General Electric Co.’s (NYSE: GE) transportation unit and Wabtec Corporation (NYSE: WAB) announced a merger deal valued at approximately $11.1 billion. The transaction will make Wabtec a Fortune 500 as well as establishing itself as a global leader in rail equipment in over 50 countries.
GE shares were trading 2.53 percent higher midday on Monday, while Wabtec shares were trading 3.86 percent.
In April, GE was looking into possible public offerings for one of its divisions and discussing hybrid deals with other public companies. Instead of selling assets off, the hybrid deals would leave GE shareholders with stakes in multiple public companies. The move would allow a possible turnaround for shareholders and the business itself at risky times.

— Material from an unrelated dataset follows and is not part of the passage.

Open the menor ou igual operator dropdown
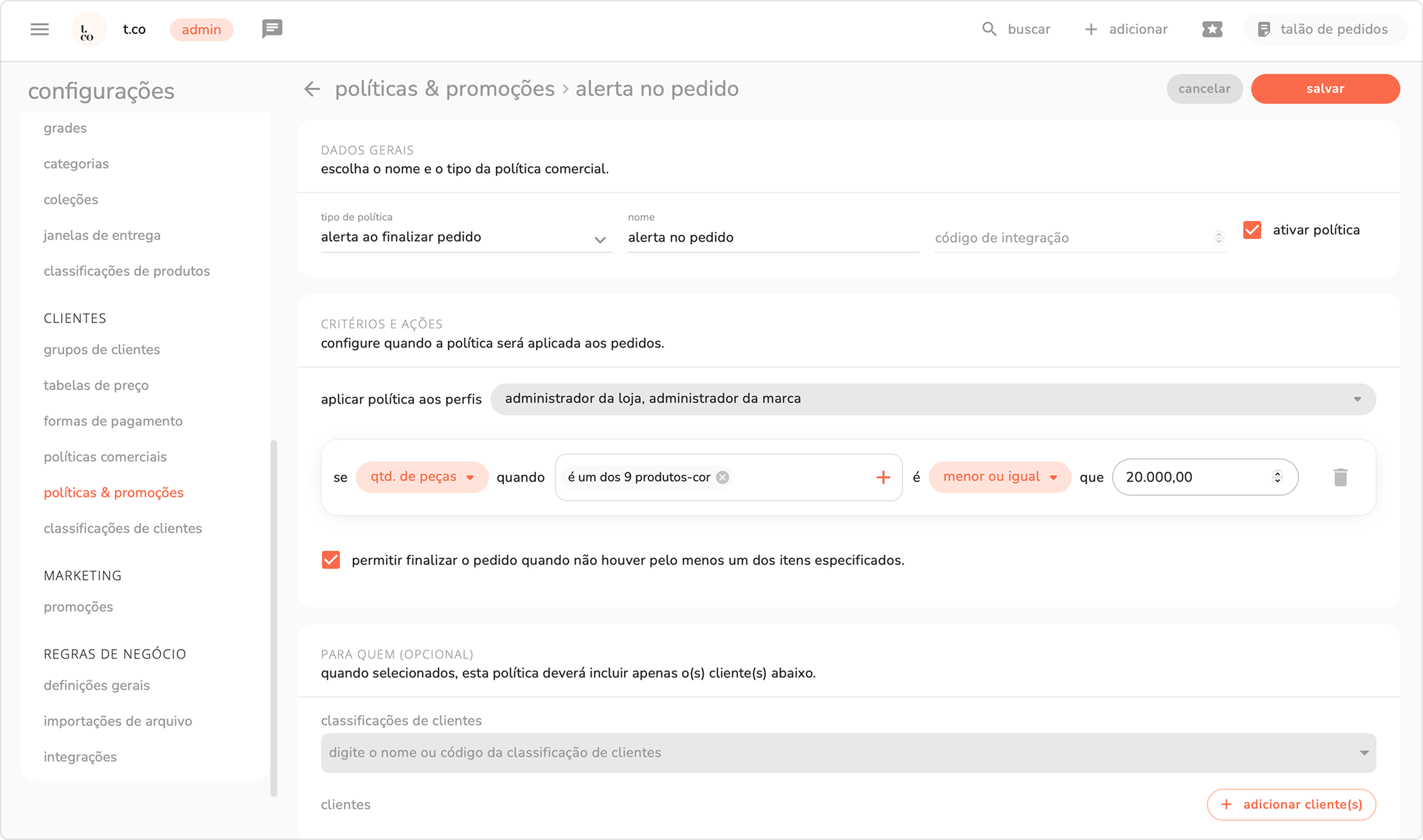1423x840 pixels. pyautogui.click(x=999, y=477)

The report comes shortly after Reuters reported the previous month that GE was looking into a possible spin-off of its transportation unit rather than selling.

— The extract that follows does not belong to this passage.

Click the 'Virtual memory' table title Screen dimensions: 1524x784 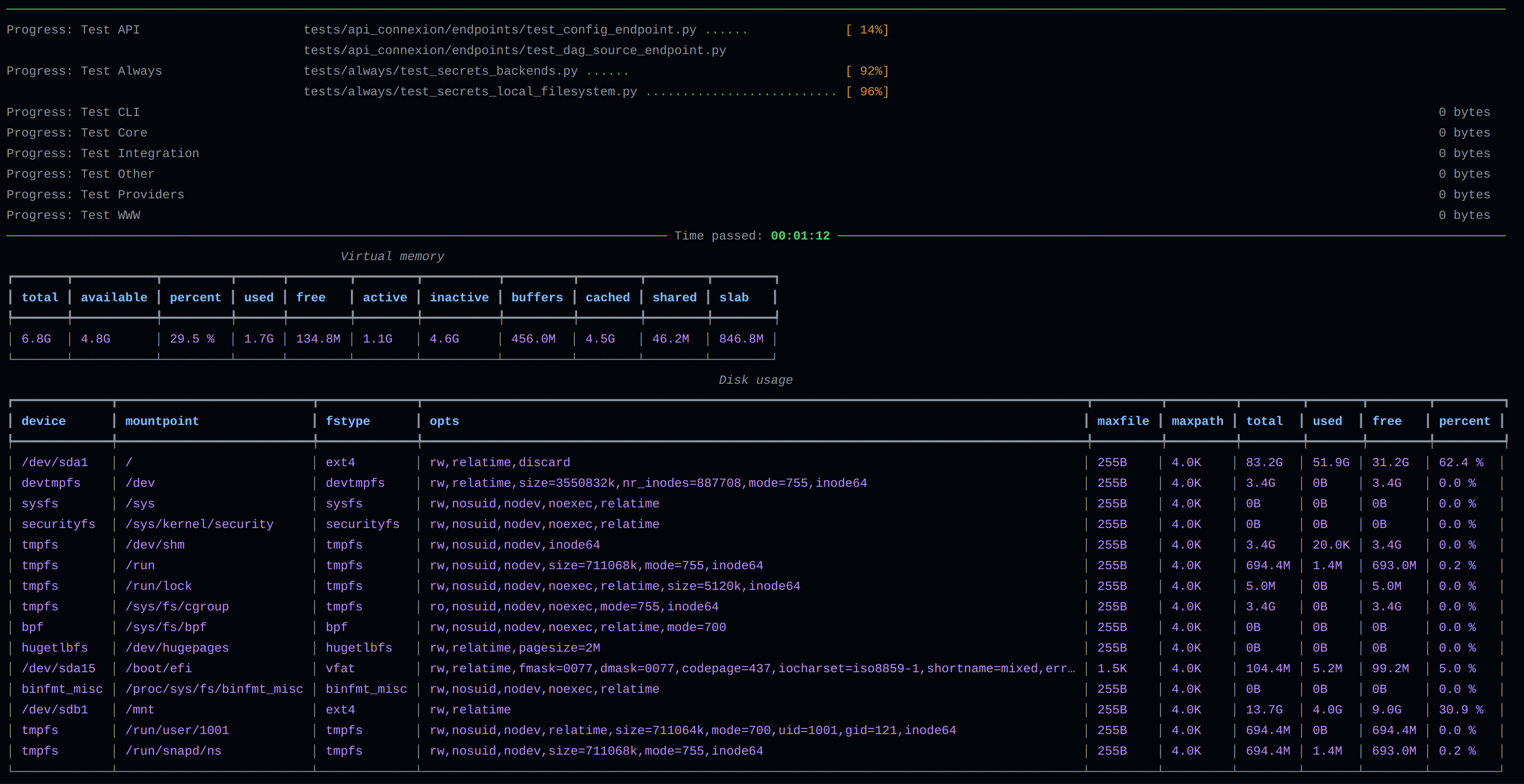click(392, 257)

Under the agreement, GE will receive $2.9 billion in cash at closing and GE and its shareholders will receive a 50.1 percent ownership interest in the merged company, while Wabtec shareholders receive the remaining 49.9 percent.
Wabtec Chief Executive Raymond Betler will remain as president and CEO of the merged company, while its chairman Albert Neupaver has been re-appointed executive chairman. GE’s Transportation Chief Rafael Santana will become president and CEO of Wabtec’s Freight segment while Stéphane Rambaud-Measson, will become president and CEO of Wabtec’s Transit Segment.
Following the closing, the combined company will generate about $8 billion in revenue and a 15 percent cash EPS accretion in the first year. GE transportation unit’s adjusted EBITDA is forecasted to grow from about $750 million this year to between $900 million and $1 billion in 2019.
The transaction is expected to close in early 2019.